しかし、他ランナーが次第にオリンピック王者の走りについていけなくなると、孤独に先頭を走るケニアのスーパースター選手は、ペースを維持したままゴール間近の35km地点を1:40:10、40km地点を1:54:53で通過する。この時点で、後続選手とのタイム差は4分以上離れていた。
そして、大観衆が待つゴール前からキプチョゲはふたたびペースを上げ、両手を高く上げながら笑顔でゴールテープを切った。キプチョゲは、2:01:09という世界最速タイムで、4年ぶり4度目のベルリンマラソン優勝を決めた。キプチョゲは、男子マラソンの世界記録保持者で、2018年の同大会で2:01:39という記録を叩き出している。今大会の記録によって、自身がもつ世界記録をちょうど30秒更新することに成功した。

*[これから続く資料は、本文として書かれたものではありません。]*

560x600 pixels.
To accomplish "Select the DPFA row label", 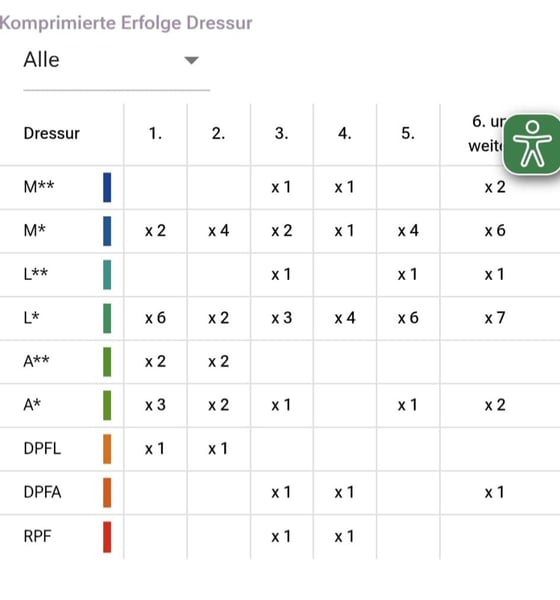I will click(x=42, y=492).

ベルリンマラソン2022男子の表彰台成績は、以下の通り。
- エリウド・キプチョゲ(ケニア) 2:01:09
- マーク・コリール(ケニア) 2:05:58
- タデュ・アバテ(エチオピア) 2:06:28
日本人選手では、其田健也が2:07:14(パーソナルベスト=PB)で7位、丸山竜也が02:07:50(PB)で8位、聞谷賢人が2:07:56で9位と、アフリカ勢に混じって一桁順位に入った。
女子では大会記録も
今大会の女子では、先頭集団6名によるハイペースなレースが展開されたが、最終的にマラソン大会2度目の出場となるティギスト・アセファ(エチオピア)が2位の選手と20秒以上の差をつけてゴールし、かつ大会レコードを2分以上も上回る、2:15:37というタイムを記録して優勝した。また、このタイムは、世界レコード3位の記録にもなった。

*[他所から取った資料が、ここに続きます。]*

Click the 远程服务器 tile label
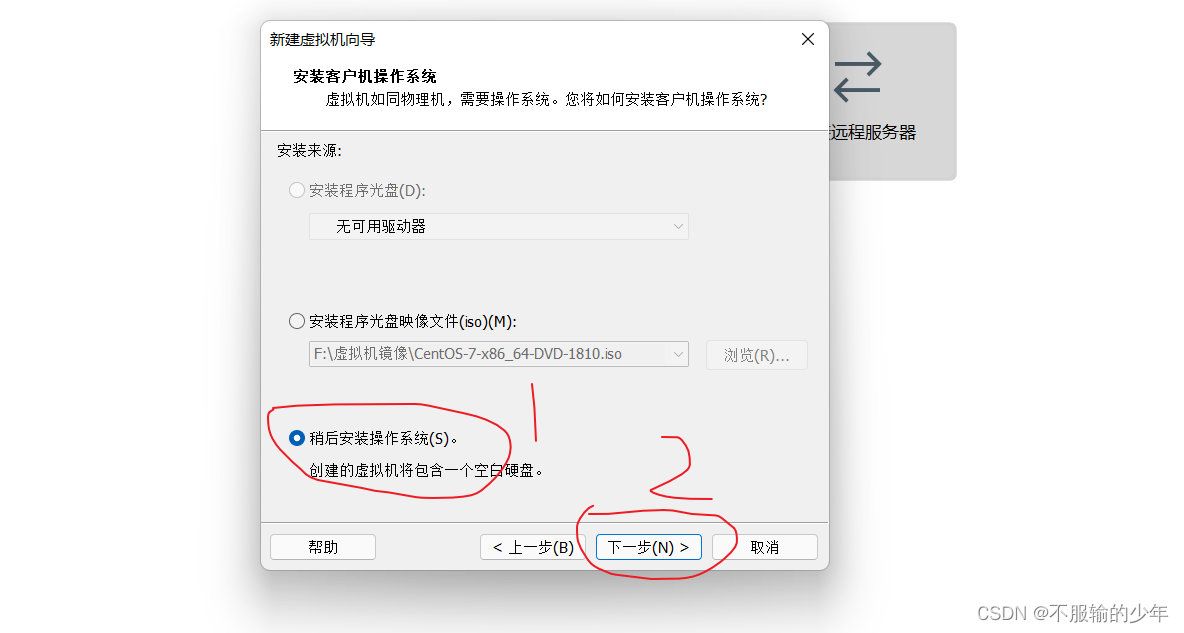This screenshot has width=1184, height=633. click(x=873, y=132)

ベルリンマラソン2022女子の表彰台成績は、以下の通り。
- ティギスト・アセファ(エチオピア) 2:15:37
- ローズマリー・ワンジル (ケニア) 2:18:00
- ティギスト・アバエチュー(エチオピア) 2:18:03
日本人選手では、加世田梨花がパーソナルベストを6分以上更新する2:21:55というタイムで7位、鈴木亜由子も自己ベストタイムを6分以上更新する2:22:02で8位、さらに佐藤早也伽がパーソナルベストを1分以上更新する2:22:13で9位に入った。

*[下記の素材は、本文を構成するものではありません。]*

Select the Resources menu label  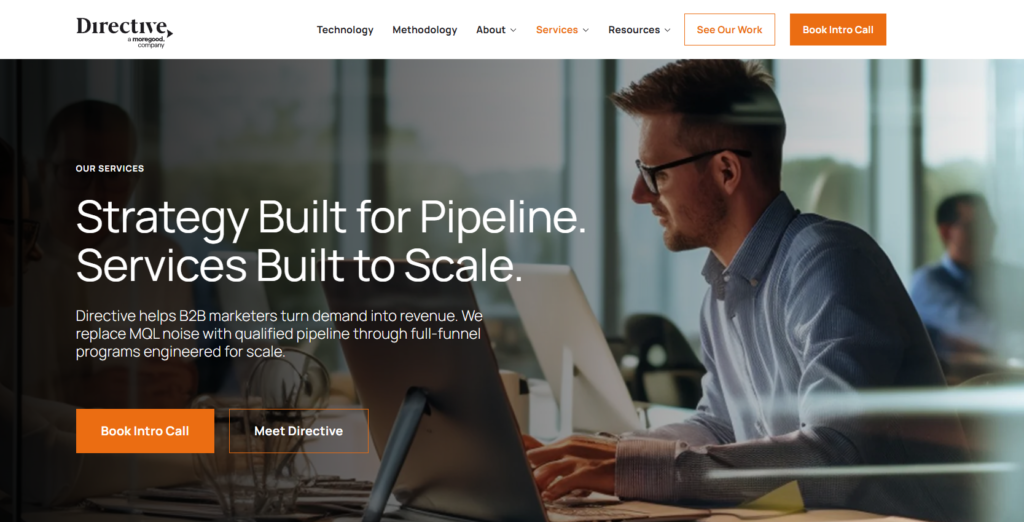(633, 30)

ベルリンマラソンはワールドアスレティクス(WA)が公認するロードレースで、最も高いグレードであるエリートプラチナに認定されている大会のひとつで、2022年は東京マラソン、名古屋ウィメンズマラソンを含む12のマラソン大会がエリートプラチナに認定されている。
歴史あるドイツの首都の美しい街並みを巡るマラソンコースは平坦であることから、これまでにも数々のワールドレコードが記録された高速コースとしても有名だ。
数々の記録が打ち立てたれた今年のベルリンマラソンは、来年の開催についても公式に発表され、2023年は9月24日に行われる予定。